▸ **WHAT THE TASK ASKS**:
Count the lines in the records below that contain the word "Viewport". Reply with the number alone.
begin
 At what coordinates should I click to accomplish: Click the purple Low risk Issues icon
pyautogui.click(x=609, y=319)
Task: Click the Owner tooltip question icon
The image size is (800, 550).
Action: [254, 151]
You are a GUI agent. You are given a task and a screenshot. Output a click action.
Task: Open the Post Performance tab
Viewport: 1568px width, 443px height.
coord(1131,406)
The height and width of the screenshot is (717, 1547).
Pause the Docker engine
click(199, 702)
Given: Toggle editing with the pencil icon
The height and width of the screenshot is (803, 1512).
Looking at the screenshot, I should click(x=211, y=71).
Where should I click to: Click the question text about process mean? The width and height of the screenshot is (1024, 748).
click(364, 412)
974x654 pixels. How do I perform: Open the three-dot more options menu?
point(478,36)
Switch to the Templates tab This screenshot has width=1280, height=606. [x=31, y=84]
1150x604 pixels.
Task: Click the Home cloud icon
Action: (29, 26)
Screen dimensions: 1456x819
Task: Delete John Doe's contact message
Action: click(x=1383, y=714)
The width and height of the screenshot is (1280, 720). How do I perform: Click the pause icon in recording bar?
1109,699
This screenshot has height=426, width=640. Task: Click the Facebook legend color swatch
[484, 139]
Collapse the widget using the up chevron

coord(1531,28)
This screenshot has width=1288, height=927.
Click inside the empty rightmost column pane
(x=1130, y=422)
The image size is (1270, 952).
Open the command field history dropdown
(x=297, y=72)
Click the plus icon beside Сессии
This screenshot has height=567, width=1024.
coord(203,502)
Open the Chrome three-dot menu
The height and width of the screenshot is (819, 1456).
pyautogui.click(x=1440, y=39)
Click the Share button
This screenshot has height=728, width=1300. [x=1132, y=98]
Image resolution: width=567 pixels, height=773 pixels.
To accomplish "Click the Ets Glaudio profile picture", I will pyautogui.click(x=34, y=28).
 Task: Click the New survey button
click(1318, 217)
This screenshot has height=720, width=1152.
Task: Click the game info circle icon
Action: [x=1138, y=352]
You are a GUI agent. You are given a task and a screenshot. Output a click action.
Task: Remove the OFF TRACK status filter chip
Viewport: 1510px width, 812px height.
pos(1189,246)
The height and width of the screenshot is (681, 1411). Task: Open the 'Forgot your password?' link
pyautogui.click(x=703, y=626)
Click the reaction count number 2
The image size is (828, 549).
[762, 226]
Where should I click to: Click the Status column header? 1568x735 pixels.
end
▸ **THE COMPLETED TASK**:
2